● **The problem**
Extract every line of the records below that contains the string "pixels". The match is case-sensitive.

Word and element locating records
= = =

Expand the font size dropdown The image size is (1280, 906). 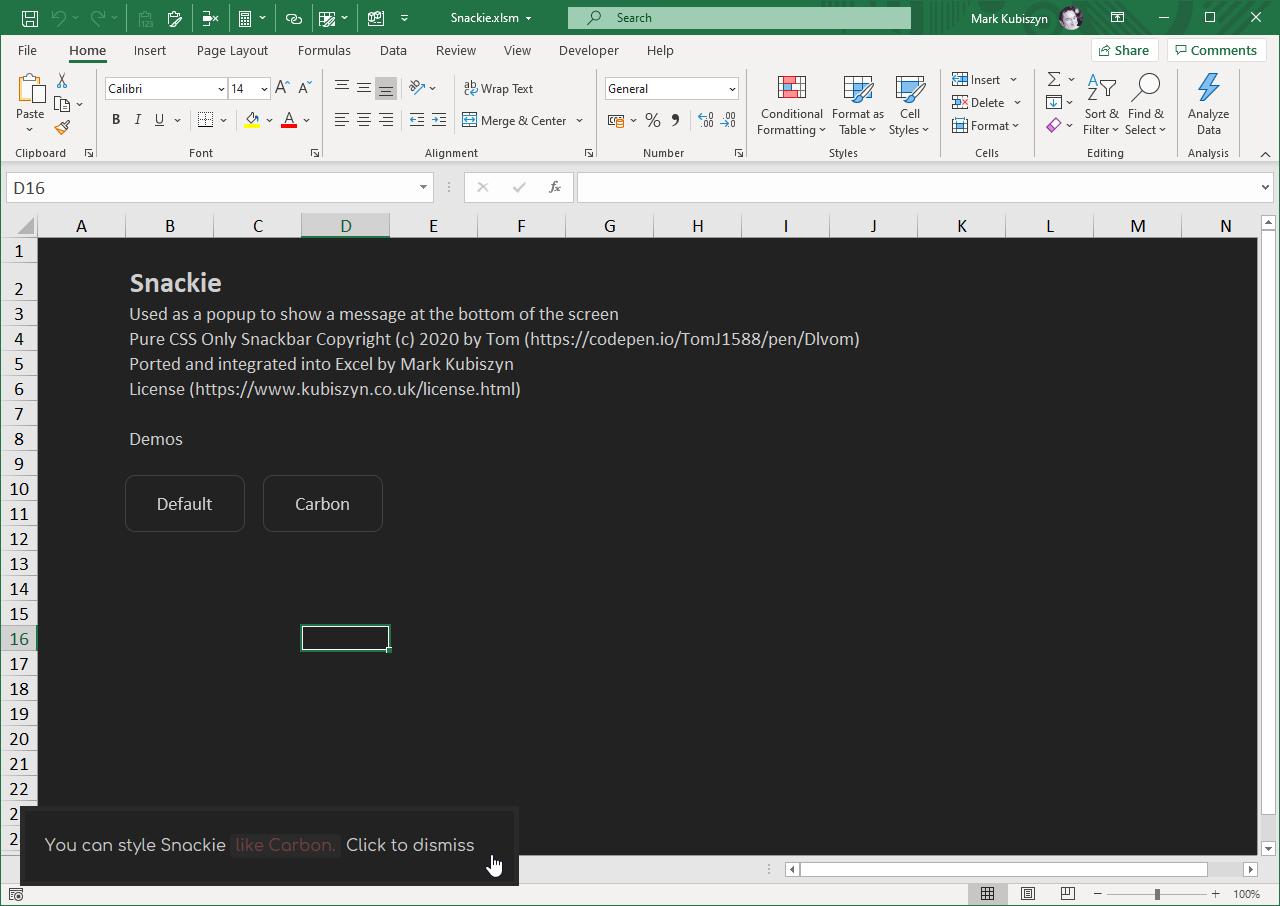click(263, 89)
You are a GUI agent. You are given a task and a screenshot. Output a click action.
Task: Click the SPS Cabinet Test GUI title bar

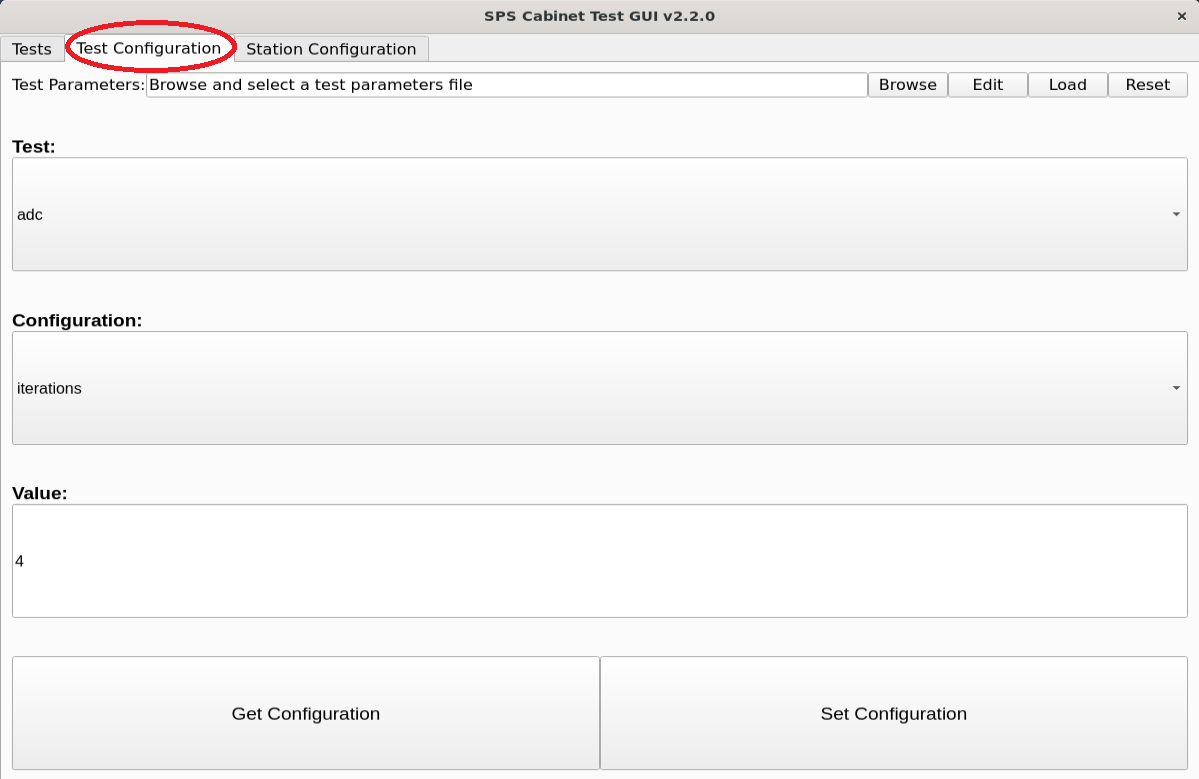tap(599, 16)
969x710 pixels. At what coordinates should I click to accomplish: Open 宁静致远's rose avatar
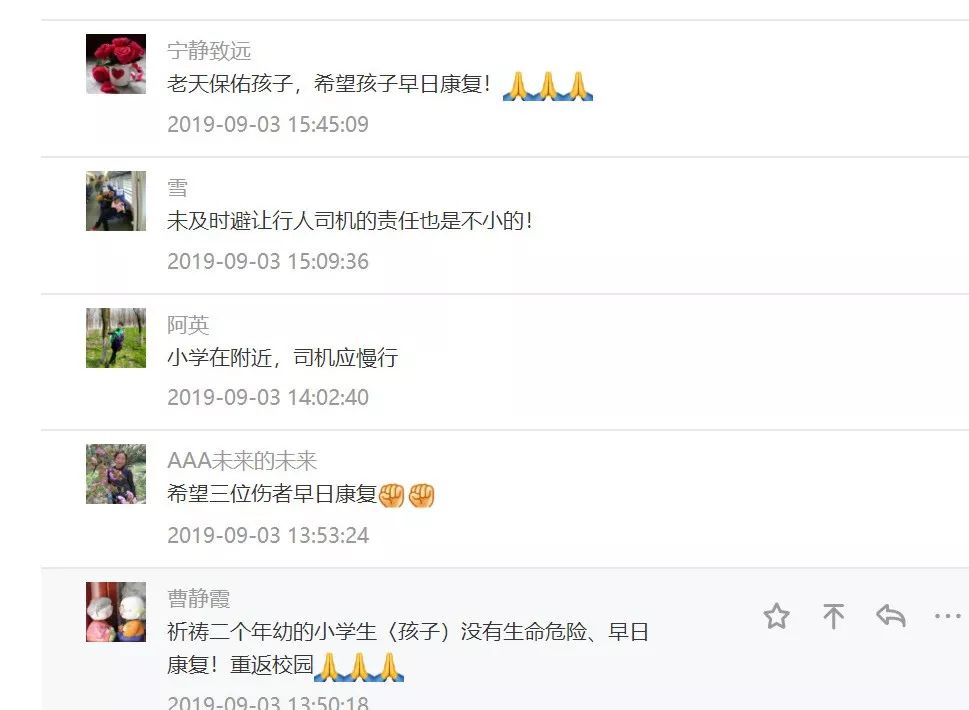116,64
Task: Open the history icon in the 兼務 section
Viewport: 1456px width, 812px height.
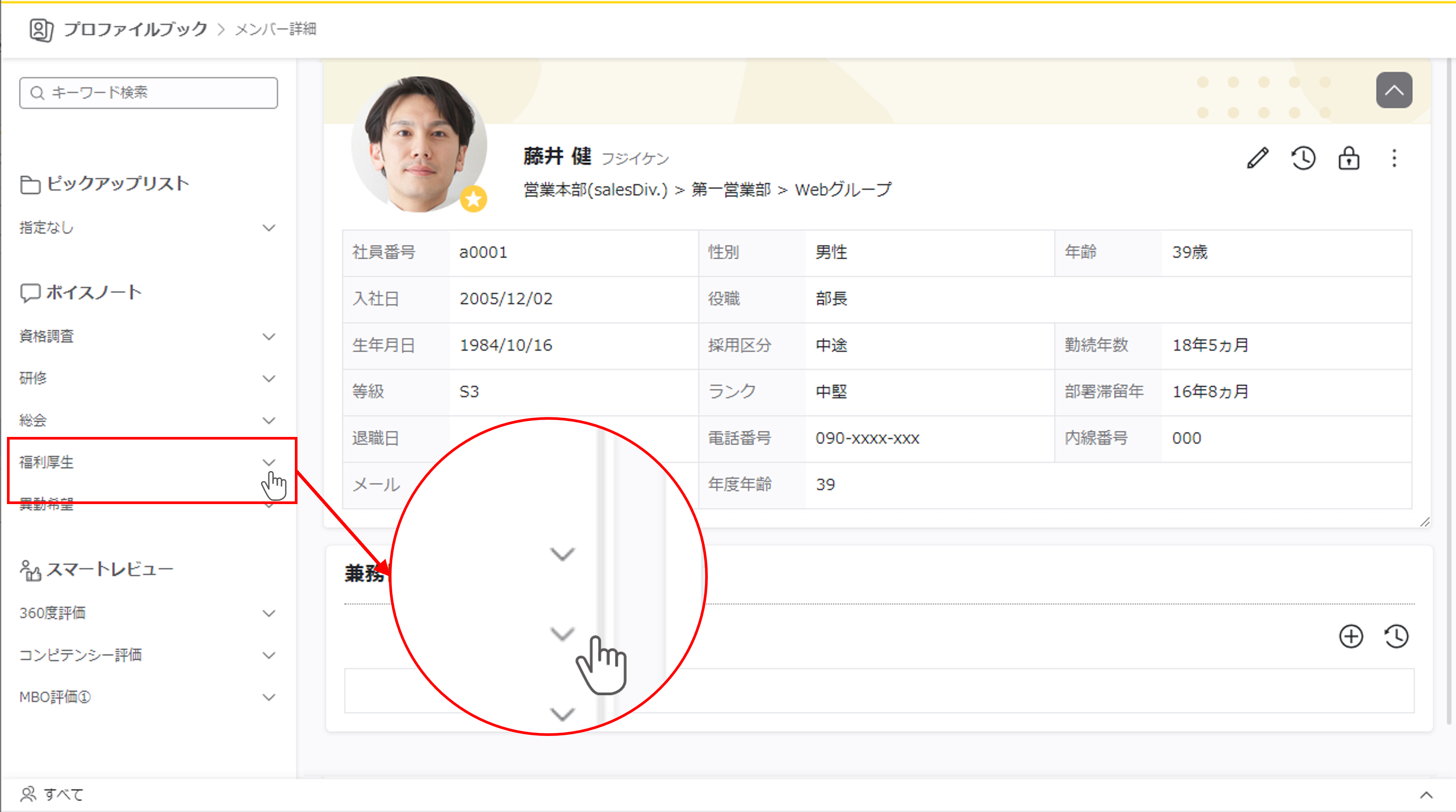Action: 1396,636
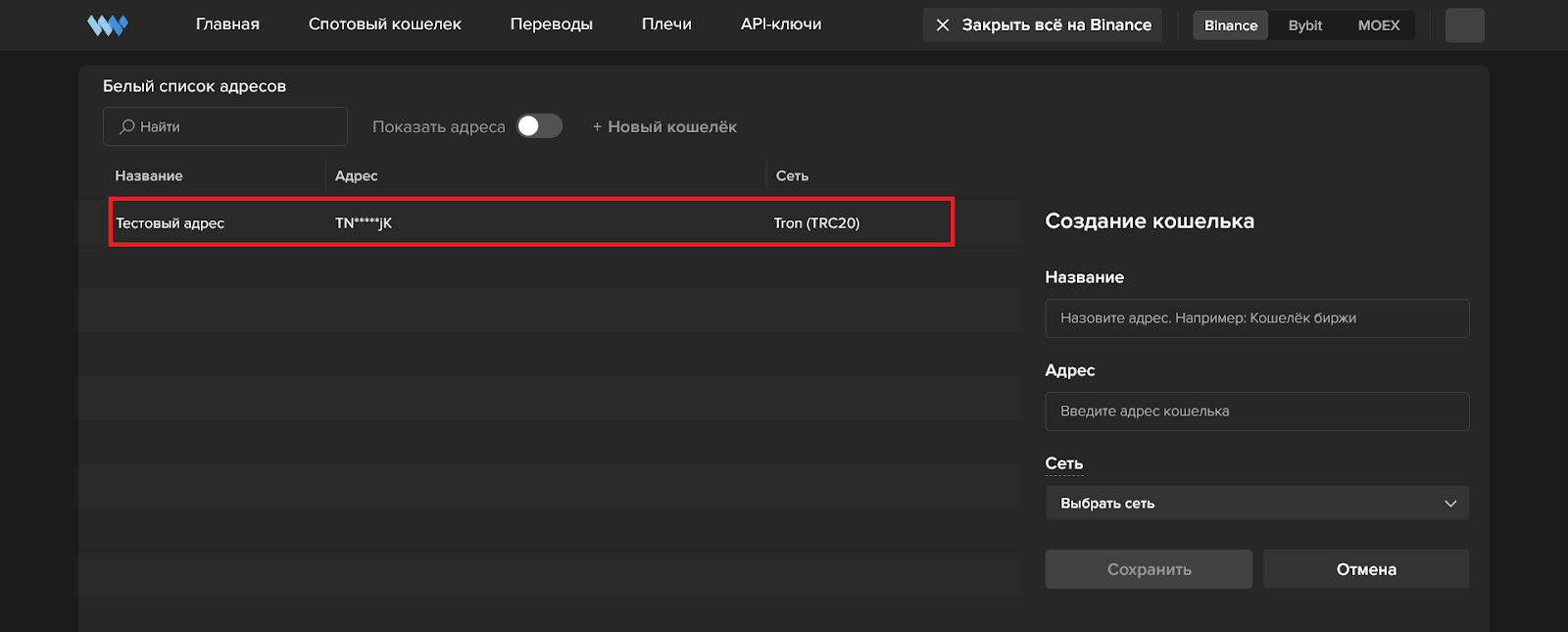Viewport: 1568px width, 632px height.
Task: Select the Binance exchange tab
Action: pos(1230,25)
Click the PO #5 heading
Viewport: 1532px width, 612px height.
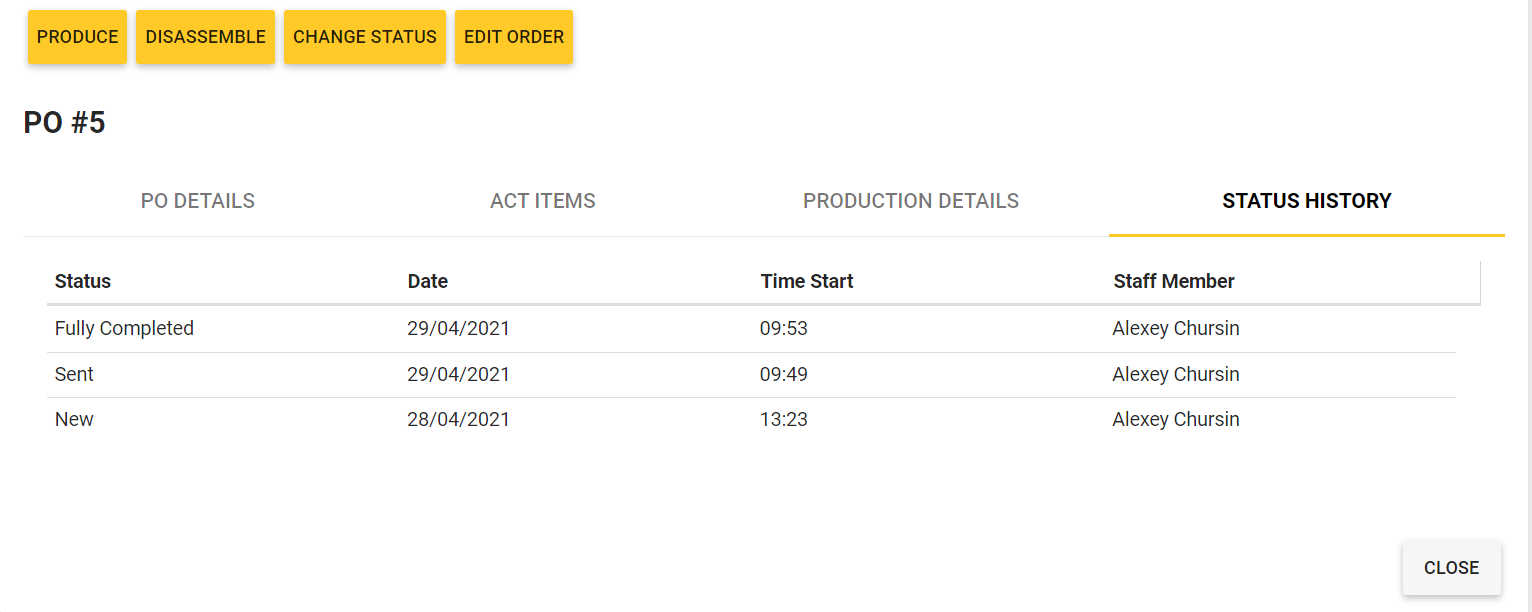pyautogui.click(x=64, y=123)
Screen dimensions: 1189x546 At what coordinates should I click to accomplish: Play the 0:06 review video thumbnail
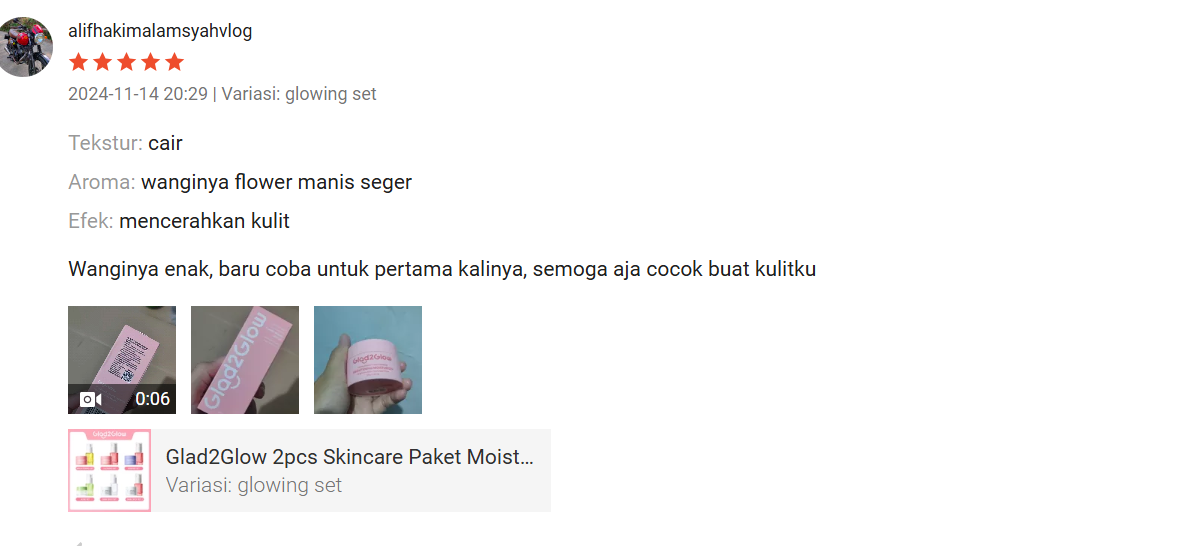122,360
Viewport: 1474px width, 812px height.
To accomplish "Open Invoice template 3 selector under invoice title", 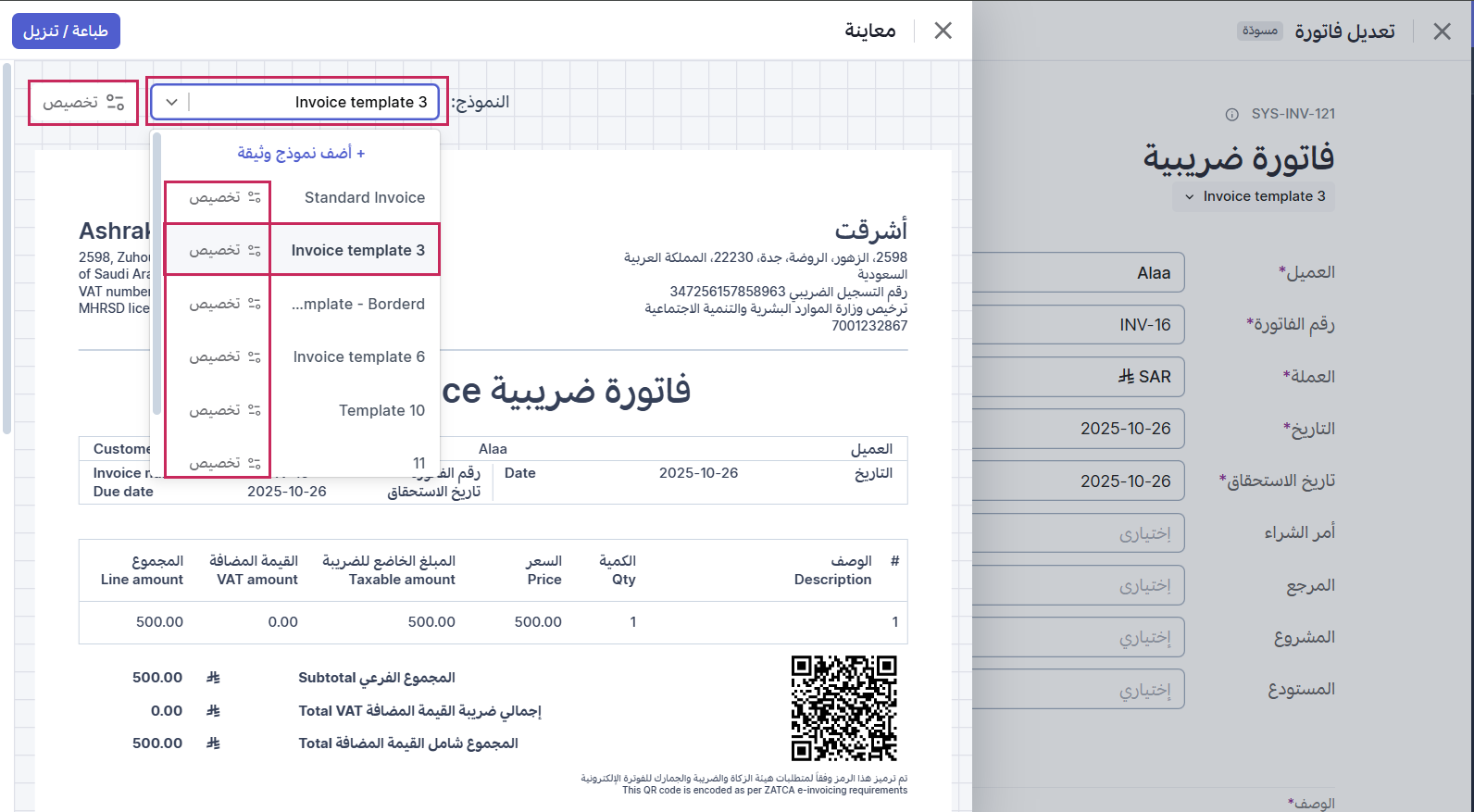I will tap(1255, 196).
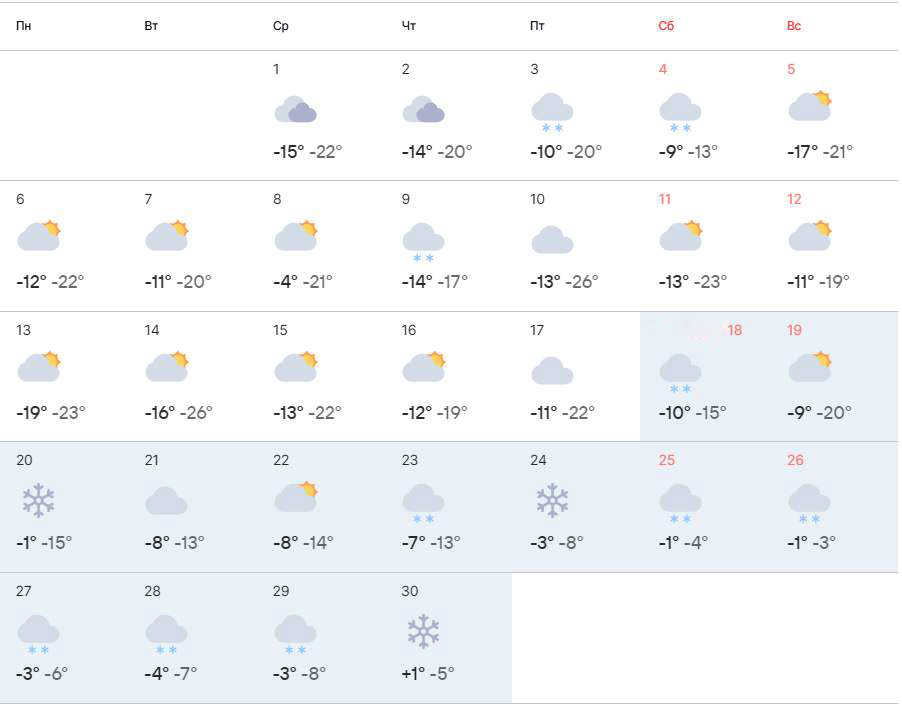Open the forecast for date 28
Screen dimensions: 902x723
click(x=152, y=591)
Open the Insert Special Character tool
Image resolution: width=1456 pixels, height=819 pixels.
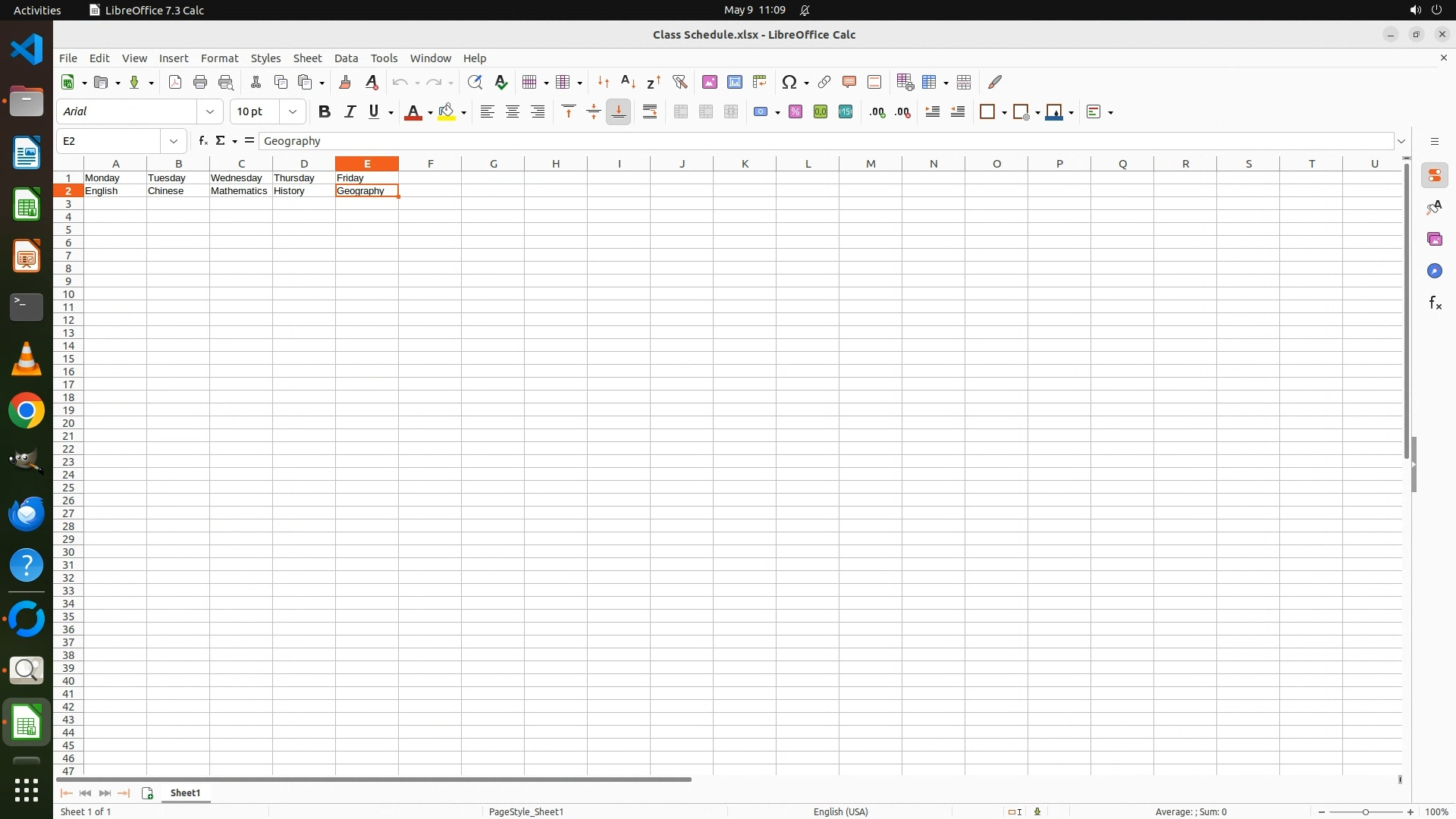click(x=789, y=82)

= = =

● **Expected answer**
969x710 pixels. At what coordinates should I click to accomplish: Open 宁静致远's rose avatar
Image resolution: width=1456 pixels, height=819 pixels.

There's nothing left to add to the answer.